### Required work
Quote the lines of the data below verbatim, beginning at the line that contains "Go to the previous slide" and ending at the last line, both included, and excluding pictures.

Dataset entries
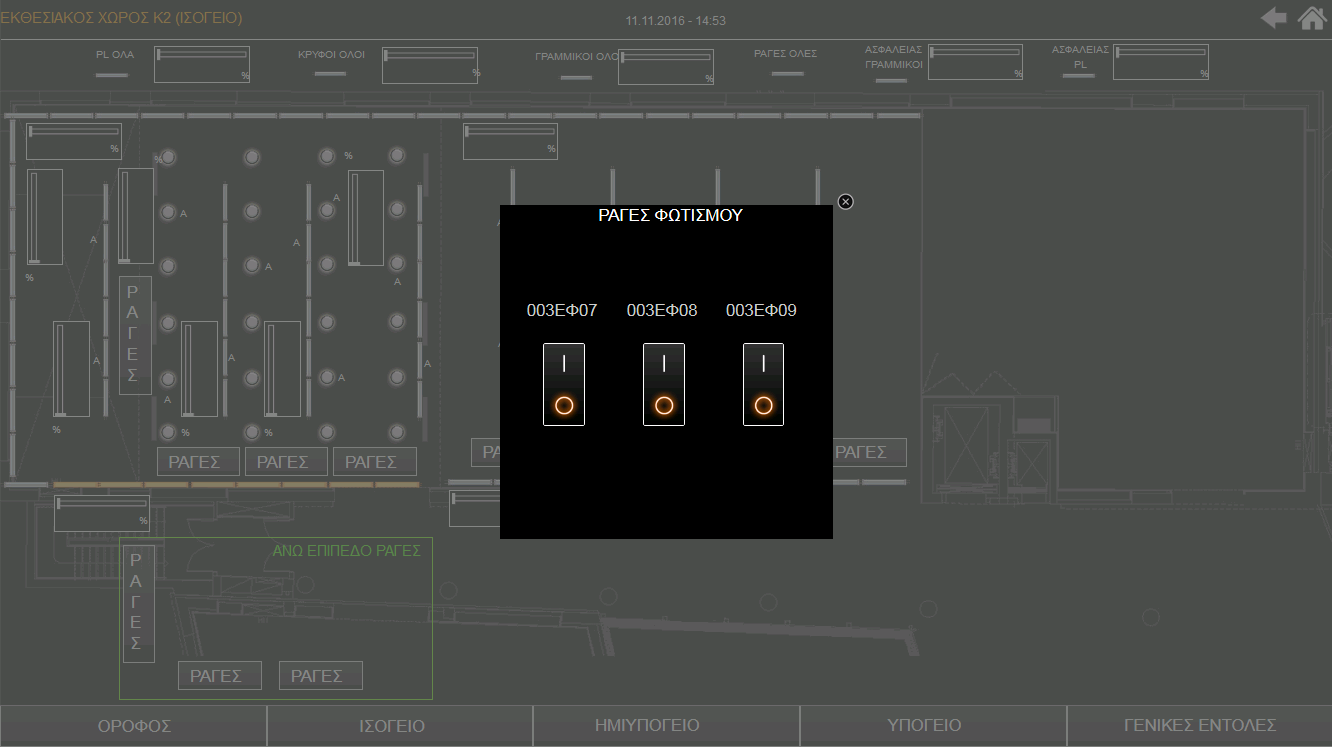
Task: Go to the ΥΠΟΓΕΙΟ tab
Action: (x=933, y=726)
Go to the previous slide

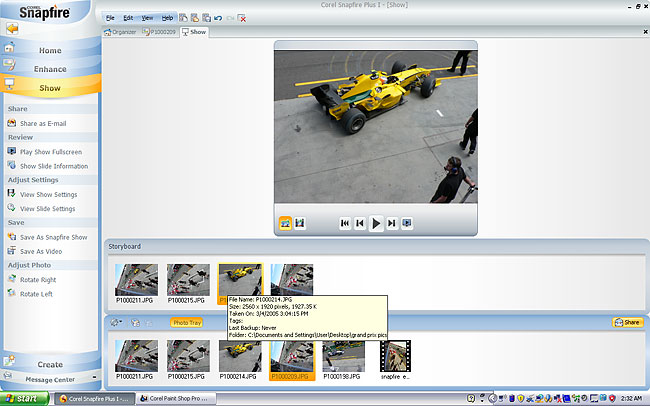(x=360, y=224)
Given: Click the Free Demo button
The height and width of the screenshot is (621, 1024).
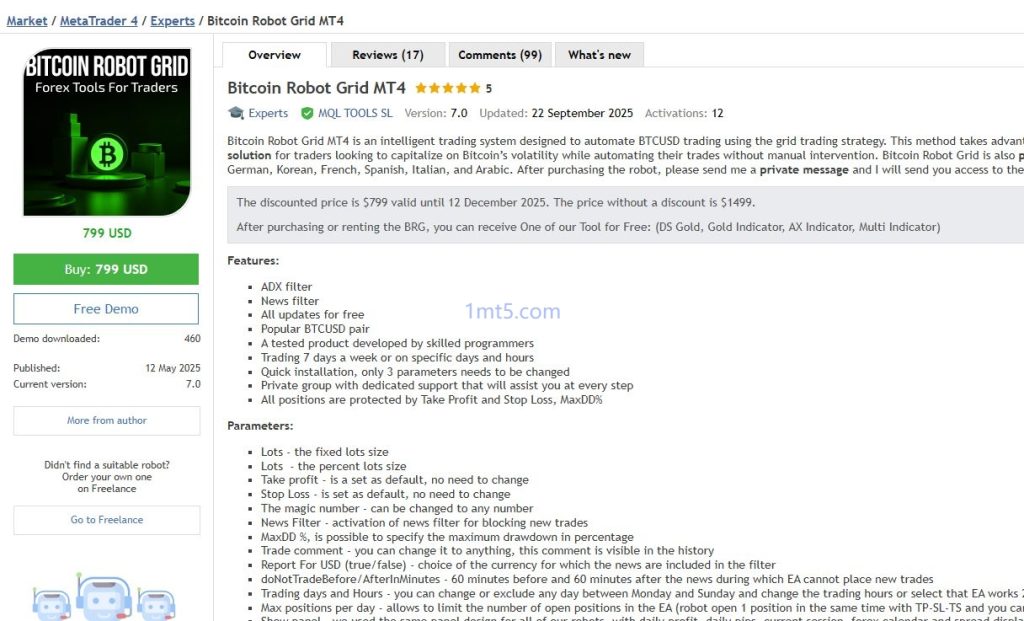Looking at the screenshot, I should click(x=106, y=309).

### Your response
Go to the previous slide

(x=360, y=224)
Given: Click the Free Demo button
The height and width of the screenshot is (621, 1024).
Looking at the screenshot, I should click(x=106, y=309).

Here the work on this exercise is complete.